Familie und Beruf füllen sein Leben gut aus, sodass er als Hobby schlicht „kochen“ angibt. Sicher eine kleine Untertreibung für jemanden, der Gäste gerne zu mehrgängigen Menüs einlädt und zu jedem Gang einen anderen Wein kredenzt. Seine persönlich liebste Weinlage hierzulande ist Württemberg, von wo er besonders den Trollinger schätzt. Und international? Ganz klar die Provence.

HH: Aber wie bringt der Wirt den Gast auf andere Gedanken?

OP: Also, angenommen, er hat etwas gefunden, was er so spannend findet, dass er es mal auf seine Tages-Getränkekarte schreibt. Dann kommt auf einmal der menschliche Faktor ins Spiel.

HH: Aha?!

OP: Der Mensch ist zwar einerseits ein Gewohnheitstier, andererseits aber auch sehr neugierig.
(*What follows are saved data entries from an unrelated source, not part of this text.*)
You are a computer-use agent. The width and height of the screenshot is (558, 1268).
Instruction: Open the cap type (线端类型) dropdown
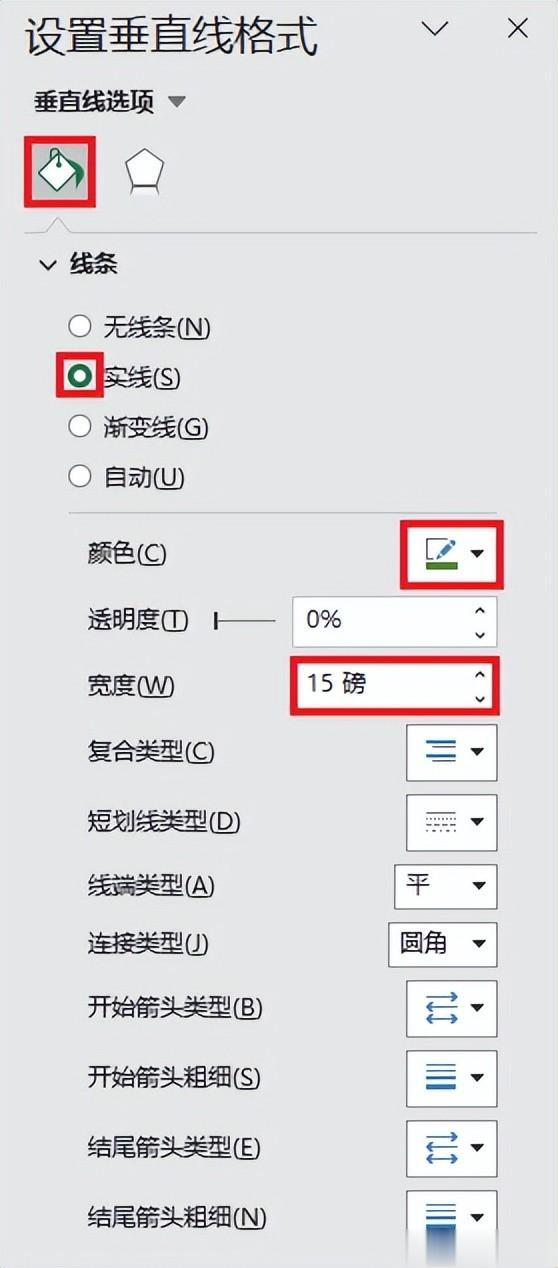[x=446, y=886]
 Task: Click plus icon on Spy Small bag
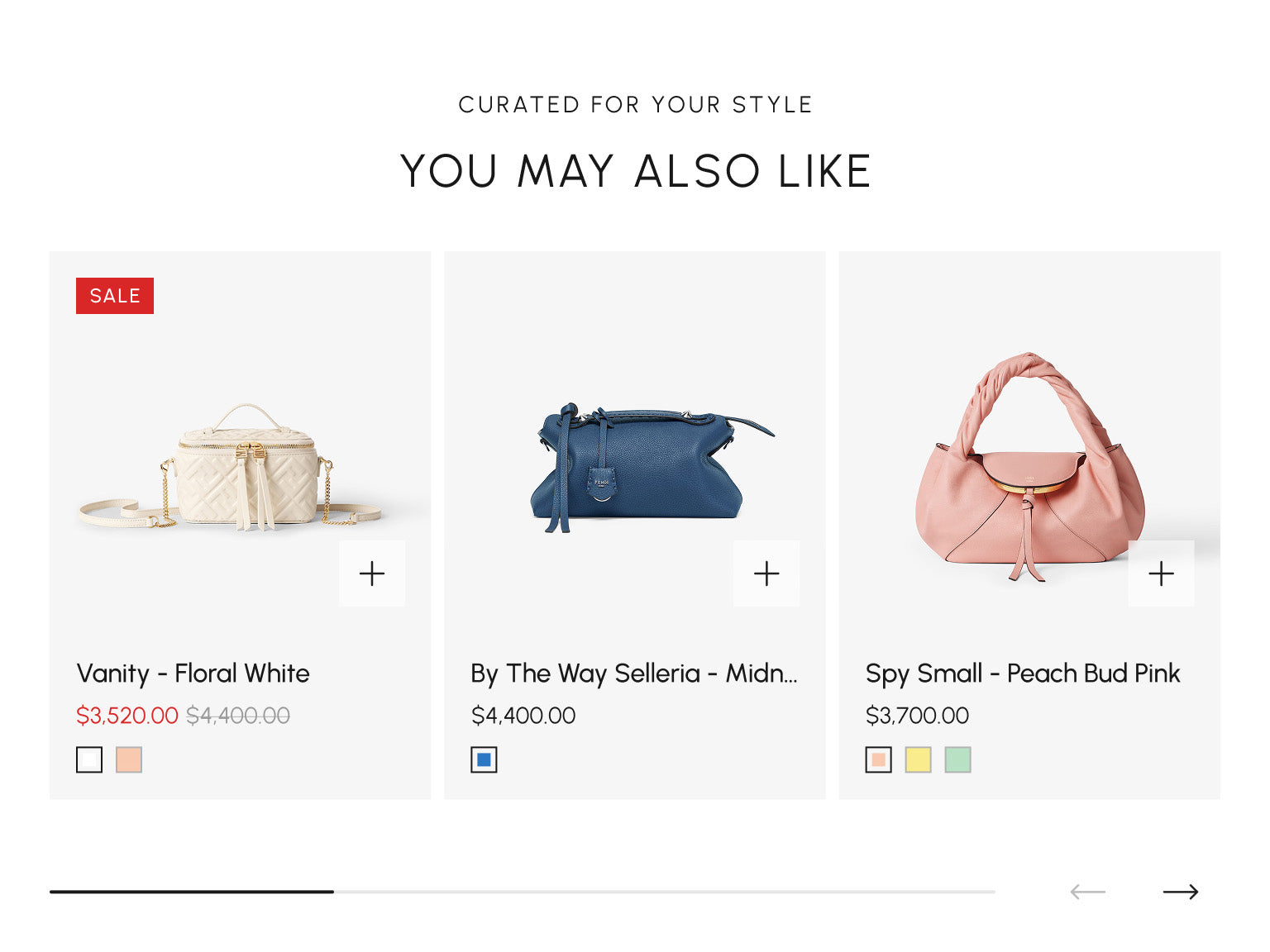(1161, 574)
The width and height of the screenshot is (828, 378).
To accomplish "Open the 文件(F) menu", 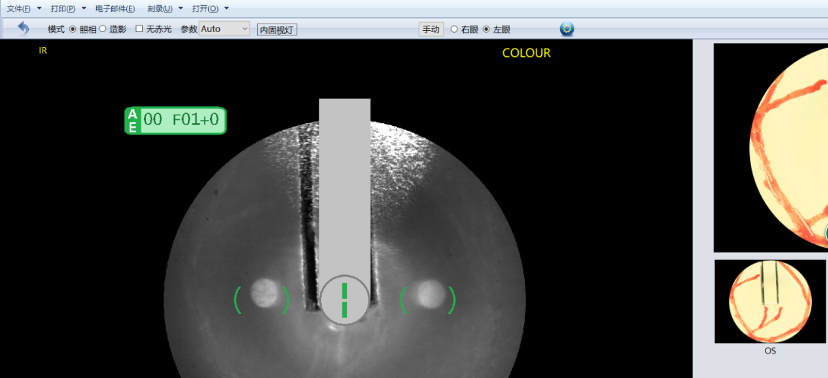I will (18, 8).
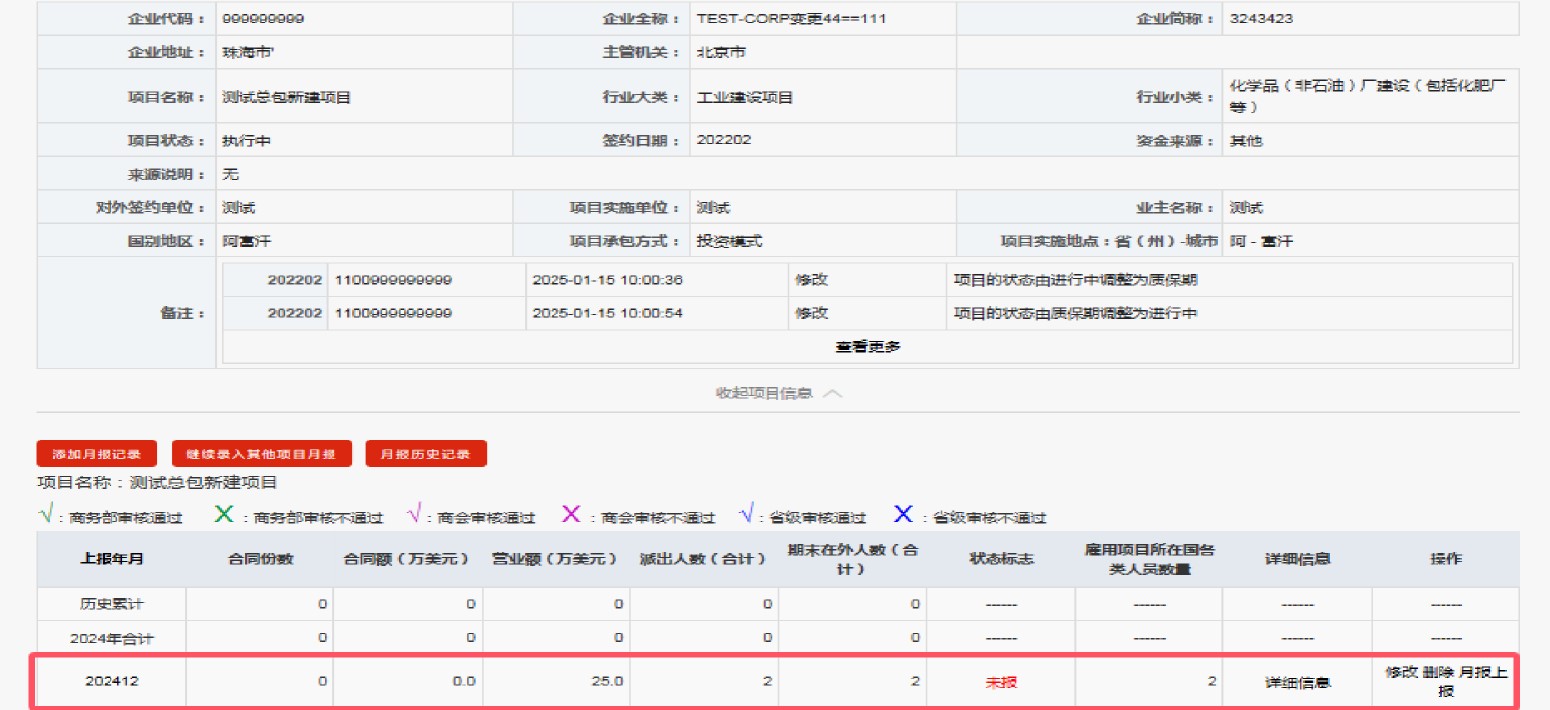
Task: Click the 上报年月 column header
Action: pyautogui.click(x=110, y=559)
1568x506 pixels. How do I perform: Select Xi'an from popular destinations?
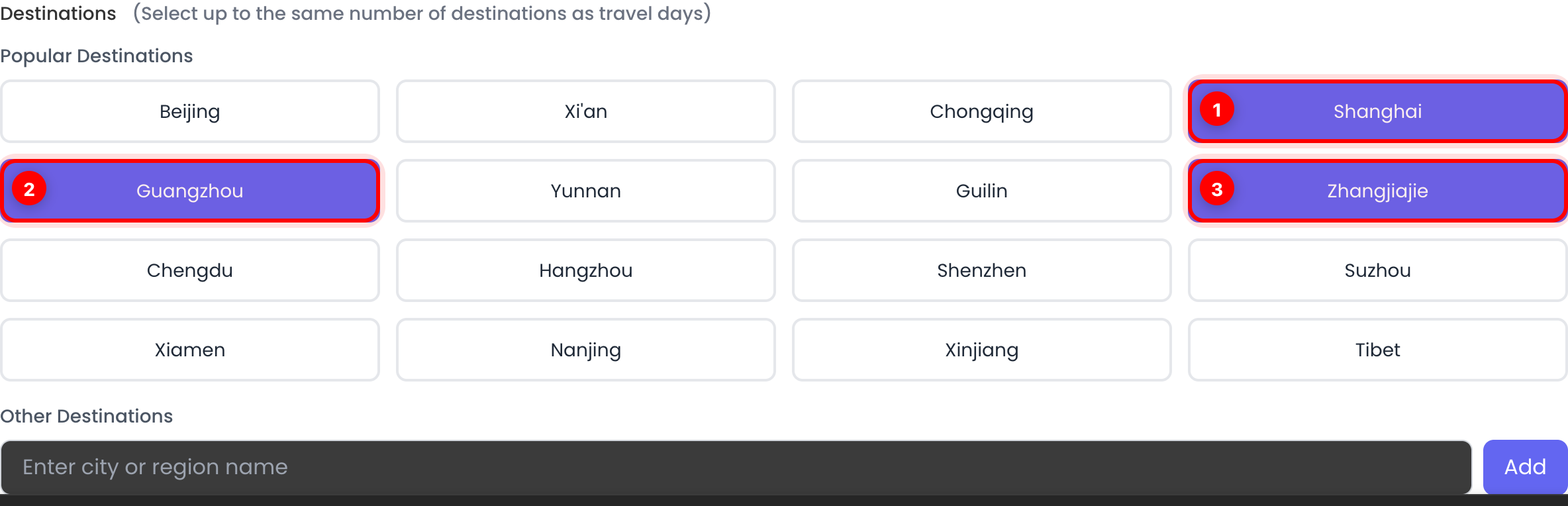tap(585, 111)
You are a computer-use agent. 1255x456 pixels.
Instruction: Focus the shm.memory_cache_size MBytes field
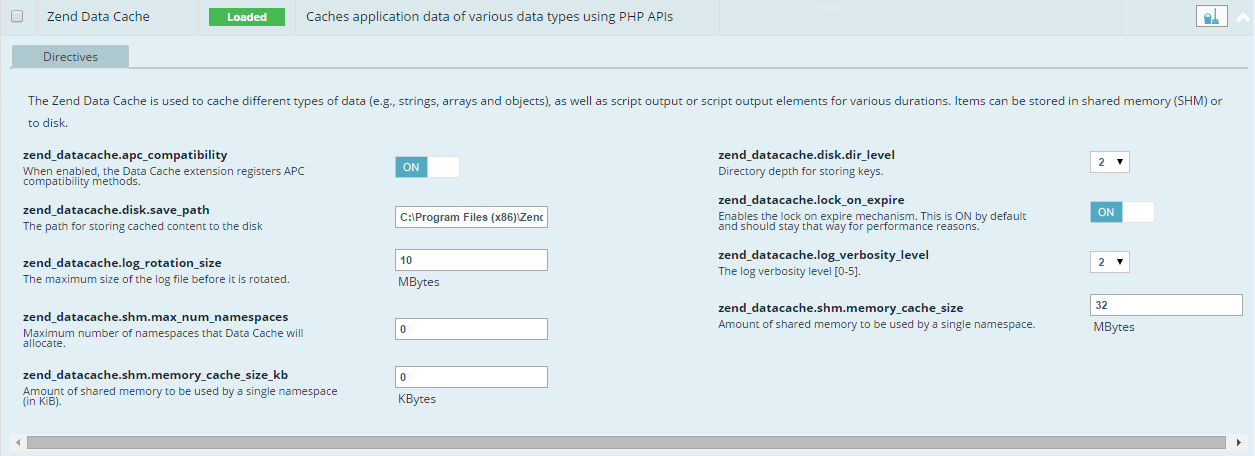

Das bedeutet, er scheut einerseits das kulinarische Abenteuer …

HH: … im Sinne von „keine Experimente“.

OP: Genau. Auf der anderen Seite hat er immer auch ein bisschen das Gefühl, vielleicht etwas zu verpassen, wenn er immer dasselbe trinkt oder isst.

HH: Und das bedeutet konkret?

OP: Das bedeutet, dass der Wirt den Kunden zum Getränk bringen muss – und nicht das Getränk zum Kunden. Das machen wir in unseren Märkten auch nicht anders.

HH: Wie denn?

OP: Er muss kreativ sein, sich etwas einfallen lassen und auf seinen Kunden eingehen.

HH: Klingt ein bisschen platt (schmunzelt).

OP: Moment! Kommt ja jetzt. Nehmen wir den Gin Tonic. Kennt jeder. Jetzt haben wir zusätzlich noch einen weniger bitteren, weniger wacholderigen, dafür weicheren, runderen und hübscheren Mixer, der dieselbe Drehzahl hat. Und jetzt wissen wir als erfahrene Gastronomen, dass die wenigsten alleine in den Laden kommen, um etwas zu trinken. Sehr oft sind das ja auch Paare oder Grüppchen.

HH: Und jetzt?

OP: Jetzt bieten wir ein Bundle aus dem Gin Tonic und unserem neuen Mixer an. Zu einem angemessenen Preis und mit je zwei oder drei Strohhalmen drin.

HH: Aha! Damit …

OP: Genau. Damit alle alles probieren können. Mit dem bekannten Gin Tonic wird die Gewohnheit bedient und mit dem innovativen Mischgetränk die Neugier. Und wenn der Mixer lecker ist, hat der Kunde ein neues Lieblingsgetränk dazugewonnen.

HH: Alles um der lieben Geschmacksvielfalt willen?

OP: Ja, um nichts anderes sollte es gehen.

HH: Geschmack braucht Übung.

OP: Allerdings. Darum: üben, üben, üben. Das sollte der Wirt dem Gast vermitteln.

HH: Der Gastwirt als Lehrer?

OP: So ungefähr. Und als jemand, der mitdenkt. Weil Sie doch Beispiele so mögen: Ein Gastwirt begreift einfach nicht, dass niemand seinen Federweißen bestellt, obwohl der doch dieses Jahr so lecker und günstig ist.

HH: Naja – lecker? Ich weiß ja nicht …

OP: Sehen Sie, wieder Geschmackssache. Darauf wollte ich aber nicht hinaus. Alles, was er machen muss, ist Flammkuchen, Zwiebelkuchen oder notfalls auch Quiche Lorraine auf die Karte zu setzen und der Federweiße geht weg wie geschnitten Brot.

HH: Nachvollziehbar – aber sagen Sie mal …

OP: Ja?

HH: Kommen wir hier vielleicht gerade vom Hölzchen aufs Stöckchen?

OP: Überhaupt nicht! Genuss, Geschmack, Kundennähe und vor allem Vielfalt: Das sind genau die Dinge, die meine Kollegen und mich jeden Tag antreiben.

HH: Wir haben also noch einiges zu besprechen, was?

OP: Weine, Spirituosen, Kaffee, Tee, Einkauf: Womit wollen Sie weitermachen?

HH: Vielleicht mal mit einer Zahl, die diese Vielfalt belegt. Wie viele Artikel haben Sie derzeit denn aus diesen vier Kategorien im Sortiment?

OP (wie aus der Pistole geschossen): 7.656.

HH (blickt überrascht auf): Sicher?

OP: Ganz sicher. Ich kenne meine Ware. Siebentausendsechshundertsechsundfünfzig.